December 1, 1999
Beginning of the Road
By Dane Sorensen
My lovely wife, Snow White, has gone nuts this year in decorating our house with Christmas lights. She must have put up at least five strings of colored lights. Her enthusiasm is great and has helped the family get into the Christmas Spirit, even though Mother Nature has been a little stingy with the white stuff.
However, the other night I drove around Ely with my wife and I soon realized that next to some folks, my poor wife's display is pretty lame. There are some homes in Ely where it is lighter on the outside at night than it is inside their house. I mean,either they had the EPUC bring in an extra power line, or they are supplementing their meter with a gas generator in the back. At the very least, I think that with all the lightbulbs hanging from their walls, that the whole house is heated from the outside in. At least that will cut down on their heating bill. ,
I wonder if this is just some folks way of pulling out all the stops before the Y2K bug takes out the power grid and leaves us with only candles and oil lamps? Maybe, they figure if the power goes out on Jan. 1, 2000 they can ignore the large electric bill that will come in the mail for December. Of course, that bill might not even come if the Power Company's computer thinks it is 1900.
Some folks aren't satisfied with shear lumen displays of brightness; they have snowmen, angels, Santas, and candy canes about their yards. Many of these are illuminated along with every tree, bush and shrub. I am surprised that I don't see the family pet wired with lights when they come out to water the lawn. Actually, with some yards wired with lights on every shrub, it is a wonder that the family dog doesn't electrocute itself during a bathroom break. I imagine there might be a few dogs who have been at least shocked by accidentally wetting a string of lights. If your pet has been wetting indoors lately, you may have a victim of shock therapy.
Now don't get me wrong, I really enjoy outdoor lights. Especially, when somebody else puts them up. The more lights the better. I wouldn't even mind it if people had Christmas lights on all year round. It adds gaiety to life that just is missing on a day to day basis. It is like Halloween, when kids get to dress up into something other than the normal boring jeans and T-shirt.
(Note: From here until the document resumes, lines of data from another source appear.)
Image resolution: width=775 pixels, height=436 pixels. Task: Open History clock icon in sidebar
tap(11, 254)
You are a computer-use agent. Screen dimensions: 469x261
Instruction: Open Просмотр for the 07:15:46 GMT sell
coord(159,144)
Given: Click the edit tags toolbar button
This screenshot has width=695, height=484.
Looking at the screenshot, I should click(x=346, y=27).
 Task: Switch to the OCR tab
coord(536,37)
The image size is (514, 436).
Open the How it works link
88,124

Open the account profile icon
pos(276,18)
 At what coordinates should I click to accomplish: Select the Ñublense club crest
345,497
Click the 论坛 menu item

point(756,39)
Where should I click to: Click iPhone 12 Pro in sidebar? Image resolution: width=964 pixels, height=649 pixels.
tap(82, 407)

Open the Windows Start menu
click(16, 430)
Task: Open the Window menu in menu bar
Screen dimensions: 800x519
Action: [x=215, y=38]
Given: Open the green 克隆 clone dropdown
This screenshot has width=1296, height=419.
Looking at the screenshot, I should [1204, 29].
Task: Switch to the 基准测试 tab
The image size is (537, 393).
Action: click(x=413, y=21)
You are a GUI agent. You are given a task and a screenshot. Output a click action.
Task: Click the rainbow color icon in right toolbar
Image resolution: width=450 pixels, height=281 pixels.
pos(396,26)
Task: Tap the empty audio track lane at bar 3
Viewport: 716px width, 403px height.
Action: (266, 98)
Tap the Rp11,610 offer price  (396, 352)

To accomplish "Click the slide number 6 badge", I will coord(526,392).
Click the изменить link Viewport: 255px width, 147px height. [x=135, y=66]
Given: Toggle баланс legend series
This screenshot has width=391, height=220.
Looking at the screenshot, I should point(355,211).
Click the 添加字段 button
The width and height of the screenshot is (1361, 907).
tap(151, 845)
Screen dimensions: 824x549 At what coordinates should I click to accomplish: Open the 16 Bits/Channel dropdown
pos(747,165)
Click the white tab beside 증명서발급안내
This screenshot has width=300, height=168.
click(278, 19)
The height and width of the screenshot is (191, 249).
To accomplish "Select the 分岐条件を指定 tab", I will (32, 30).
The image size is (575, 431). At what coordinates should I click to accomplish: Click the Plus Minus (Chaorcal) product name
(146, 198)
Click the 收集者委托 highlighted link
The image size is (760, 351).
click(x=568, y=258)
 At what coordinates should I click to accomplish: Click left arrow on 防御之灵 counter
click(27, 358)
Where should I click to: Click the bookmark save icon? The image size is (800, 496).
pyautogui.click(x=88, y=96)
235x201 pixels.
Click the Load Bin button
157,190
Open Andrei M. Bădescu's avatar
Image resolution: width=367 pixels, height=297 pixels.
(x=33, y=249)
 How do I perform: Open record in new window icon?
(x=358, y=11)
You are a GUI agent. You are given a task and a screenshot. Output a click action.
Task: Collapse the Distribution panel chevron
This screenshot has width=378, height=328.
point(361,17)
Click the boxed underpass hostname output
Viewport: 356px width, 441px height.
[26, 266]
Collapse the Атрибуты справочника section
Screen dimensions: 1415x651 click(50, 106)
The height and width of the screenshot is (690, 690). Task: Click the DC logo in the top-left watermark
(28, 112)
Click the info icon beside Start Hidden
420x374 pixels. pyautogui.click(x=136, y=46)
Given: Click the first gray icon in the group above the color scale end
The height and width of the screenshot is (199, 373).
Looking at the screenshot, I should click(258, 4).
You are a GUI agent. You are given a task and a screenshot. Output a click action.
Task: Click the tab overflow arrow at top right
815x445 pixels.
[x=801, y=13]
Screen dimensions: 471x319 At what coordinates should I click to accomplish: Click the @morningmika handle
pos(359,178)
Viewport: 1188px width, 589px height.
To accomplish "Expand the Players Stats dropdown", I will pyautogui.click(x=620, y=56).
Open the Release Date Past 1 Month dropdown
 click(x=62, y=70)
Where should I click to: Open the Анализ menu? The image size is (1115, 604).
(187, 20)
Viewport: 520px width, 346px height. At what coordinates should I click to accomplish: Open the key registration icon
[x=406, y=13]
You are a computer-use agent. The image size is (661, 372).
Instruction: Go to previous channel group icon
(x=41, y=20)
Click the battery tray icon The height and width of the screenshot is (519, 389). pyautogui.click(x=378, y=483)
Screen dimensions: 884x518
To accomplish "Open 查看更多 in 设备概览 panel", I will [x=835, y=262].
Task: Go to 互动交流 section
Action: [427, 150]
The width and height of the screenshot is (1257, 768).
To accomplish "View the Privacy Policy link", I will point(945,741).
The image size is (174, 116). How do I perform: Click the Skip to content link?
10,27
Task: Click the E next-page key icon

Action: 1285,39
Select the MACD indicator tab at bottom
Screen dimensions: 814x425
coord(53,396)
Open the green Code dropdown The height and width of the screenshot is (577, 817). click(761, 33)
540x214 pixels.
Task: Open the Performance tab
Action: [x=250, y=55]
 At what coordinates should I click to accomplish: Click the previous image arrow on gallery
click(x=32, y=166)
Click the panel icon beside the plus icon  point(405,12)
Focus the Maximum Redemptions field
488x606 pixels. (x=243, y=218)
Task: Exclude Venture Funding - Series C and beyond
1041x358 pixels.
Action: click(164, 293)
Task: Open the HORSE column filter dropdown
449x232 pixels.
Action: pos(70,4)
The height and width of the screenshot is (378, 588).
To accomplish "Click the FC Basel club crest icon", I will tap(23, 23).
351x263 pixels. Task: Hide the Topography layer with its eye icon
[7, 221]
Perhaps, during the twelve days of Christmas we should all dress up like Santa Claus or an elf? The ladies could dress up as Mrs. Claus. Kids could be all sorts of things from reindeer to snowmen. I, myself, am thinking of dressing up as Tiny Tim. I already walk about town with a limp, but then I am a little too tall for the part. Perhaps a better part would be Marley's Ghost.
Yes, I do appreciate the lights and decorations that are adorning our fair City of the North. I hope more and more of us will deck our houses with lights galore. Next summer plant more trees and shrubs so there will be more objects to illuminate. Why not paint your house bright Christmas red and green. I'm surprised some of the merchants don't come out with Santa inspired clothing. Elfin footwear might be a refreshing change from all those Nikes and hiking shoes. The more the merrier, I say. I know we run the risk of looking like the Munchkins, but deep down in my child like heart, I always thought the Munchkins were pretty cool.